Abstract
With B.1.1.529 SARS-CoV-2 variant’s rapid spread and substantially increased resistance to neutralization by vaccinee and convalescent sera, monoclonal antibodies with potent neutralization are eagerly sought. To provide insight into effective neutralization, we determined cryo-EM structures and evaluated potent receptor-binding domain (RBD) antibodies for their ability to bind and neutralize this new variant. B.1.1.529 RBD mutations altered 16% of the RBD surface, clustering on a ridge of this domain proximal to the ACE2-binding surface and reducing binding of most antibodies. Significant inhibitory activity was retained, however, by select monoclonal antibodies including A19-58.1, B1-182.1, COV2-2196, S2E12, A19-46.1, S309 and LY-CoV1404, which accommodated these changes and neutralized B.1.1.529 with IC50s between 5.1-281 ng/ml, and we identified combinations of antibodies with potent synergistic neutralization. Structure-function analyses delineated the impact of resistance mutations and revealed structural mechanisms for maintenance of potent neutralization against emerging variants.
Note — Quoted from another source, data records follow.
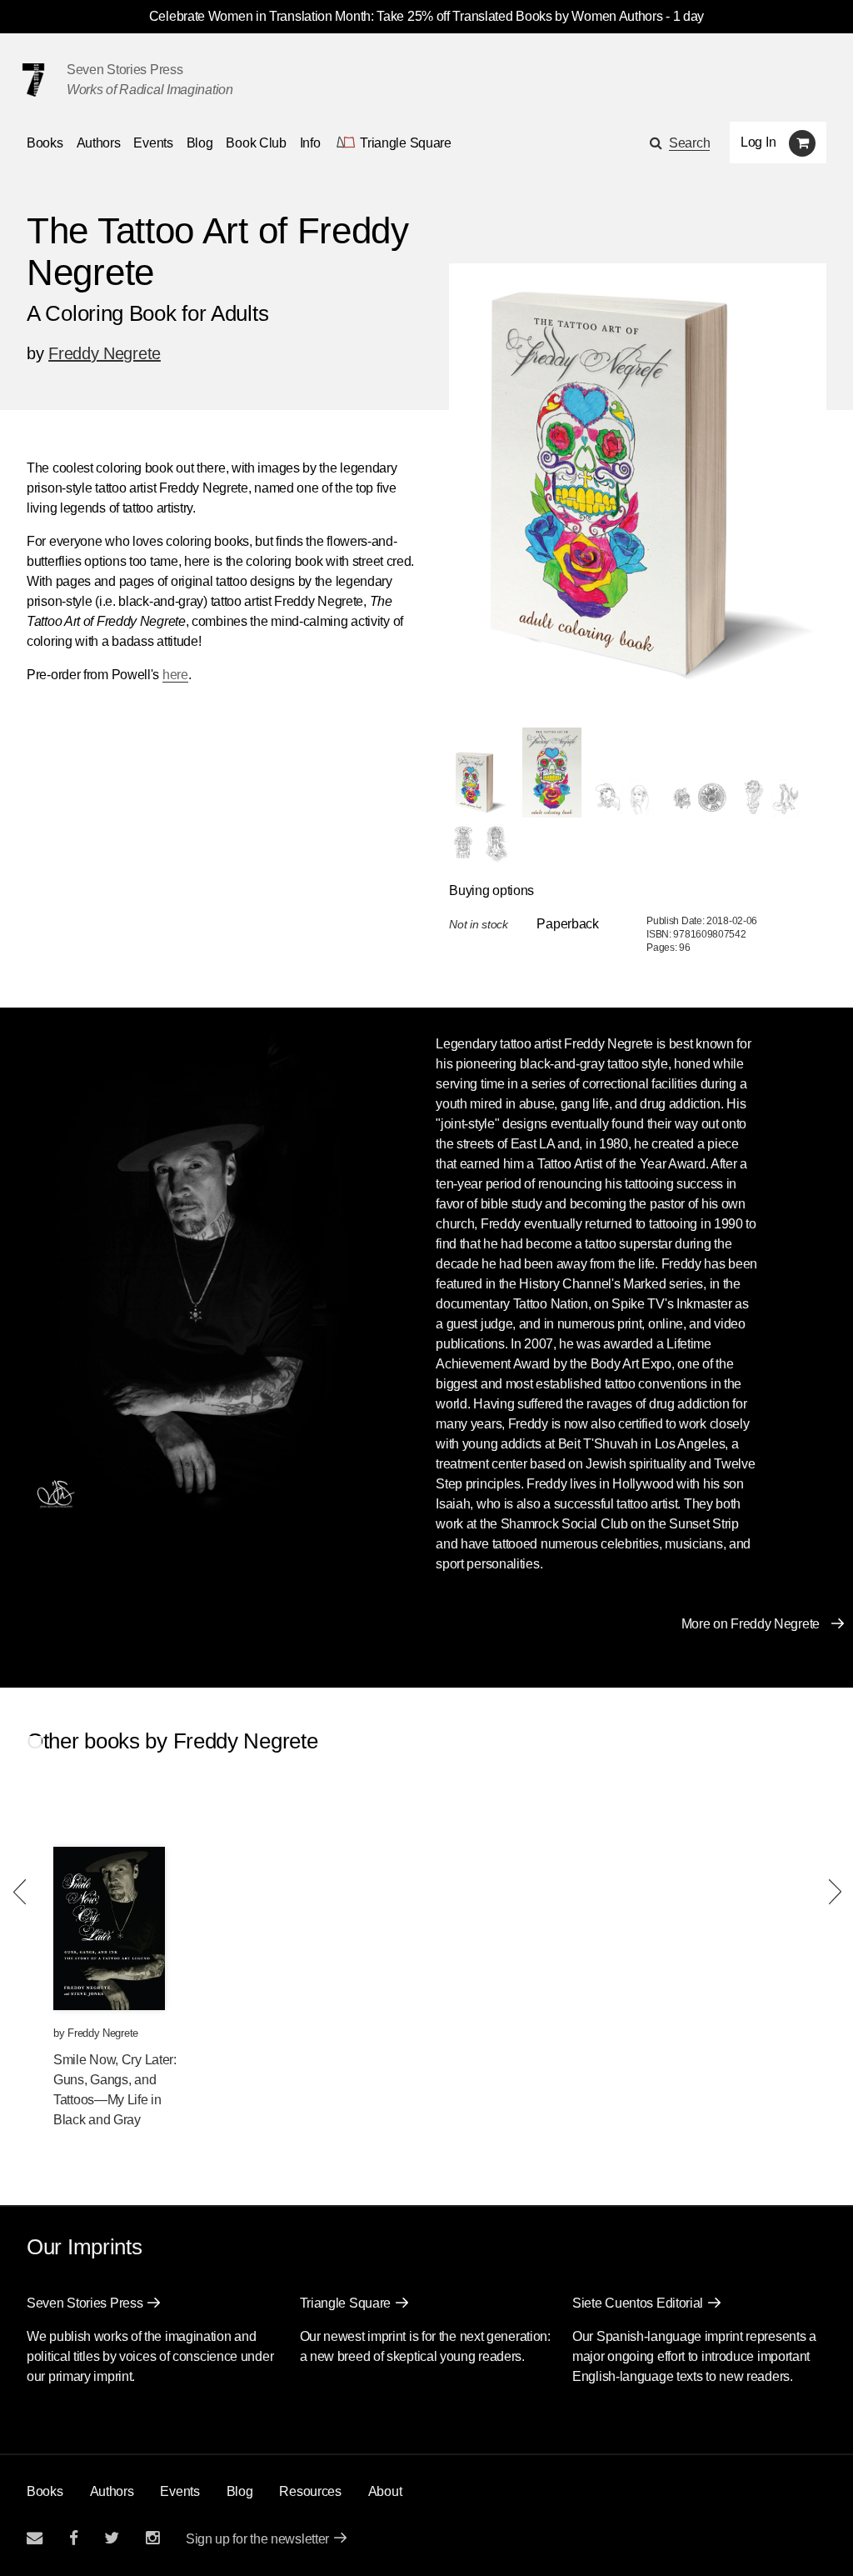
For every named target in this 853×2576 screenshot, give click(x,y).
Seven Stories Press (124, 70)
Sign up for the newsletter (257, 2539)
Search (689, 143)
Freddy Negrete (104, 353)
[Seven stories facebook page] (73, 2538)
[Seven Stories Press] (33, 80)
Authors (99, 143)
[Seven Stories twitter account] (111, 2538)
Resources (310, 2491)
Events (152, 143)
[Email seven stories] (34, 2538)
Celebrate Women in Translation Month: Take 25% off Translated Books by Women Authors (406, 16)
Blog (200, 143)
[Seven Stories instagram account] (152, 2538)
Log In (758, 142)
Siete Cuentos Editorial (637, 2303)
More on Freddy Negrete (750, 1624)
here (175, 675)
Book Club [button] (256, 143)
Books (45, 2491)
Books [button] (45, 143)
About (385, 2491)
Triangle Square (346, 2303)
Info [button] (310, 143)
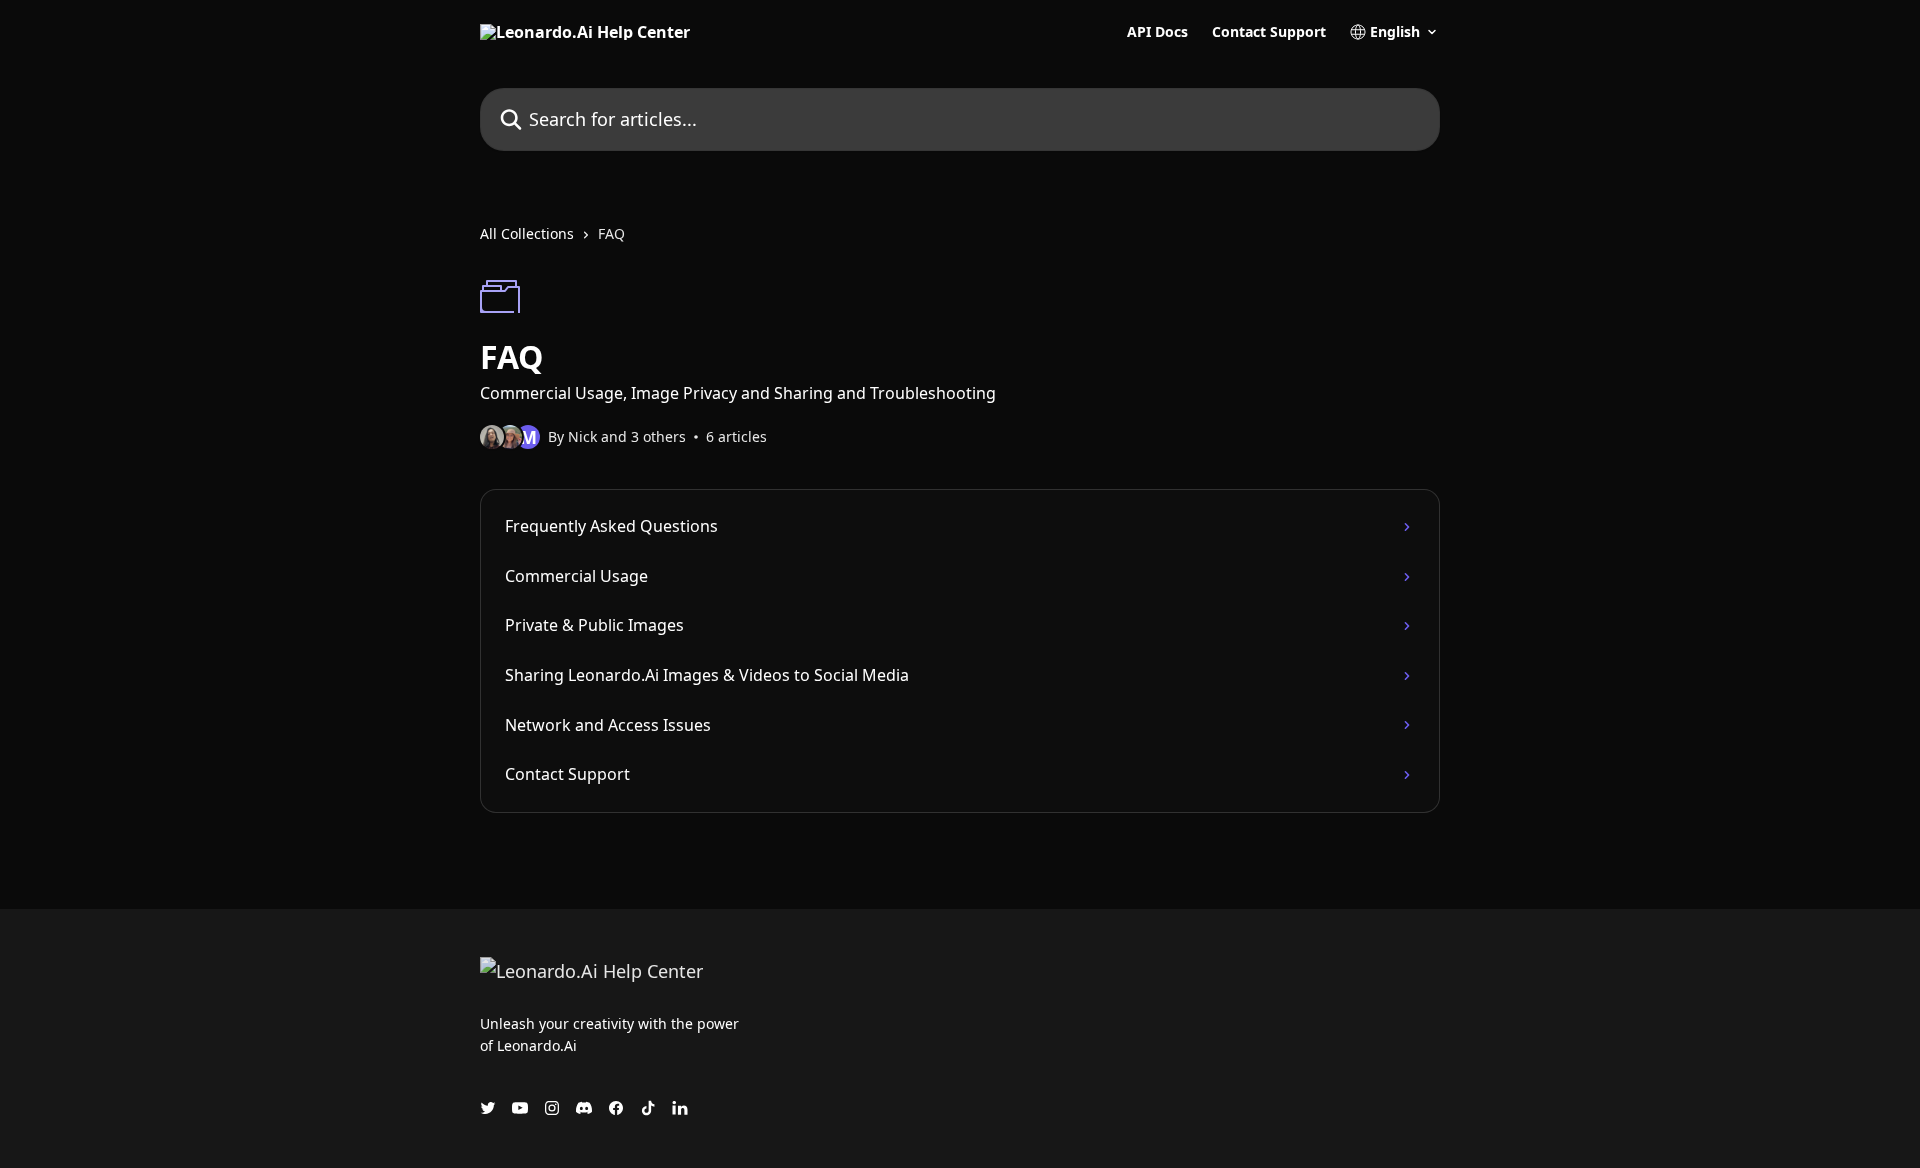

Summary Sentence We show potent B.1.1.529 neutralization by select antibodies and use EM structures to reveal how potency can be retained.
Competing Interest Statement
T.Z., L.W., J.M., A.P., Y.Z., E.S.Y., W.S., J.R.M, N.J.S., and P.D.K. are inventors on US patent application No. 63/147,419. J.R.M, B.S.G., L.W., Y.Z., and W.S. are inventors on PCT/US2020/063991 and PCT/US2021/020843.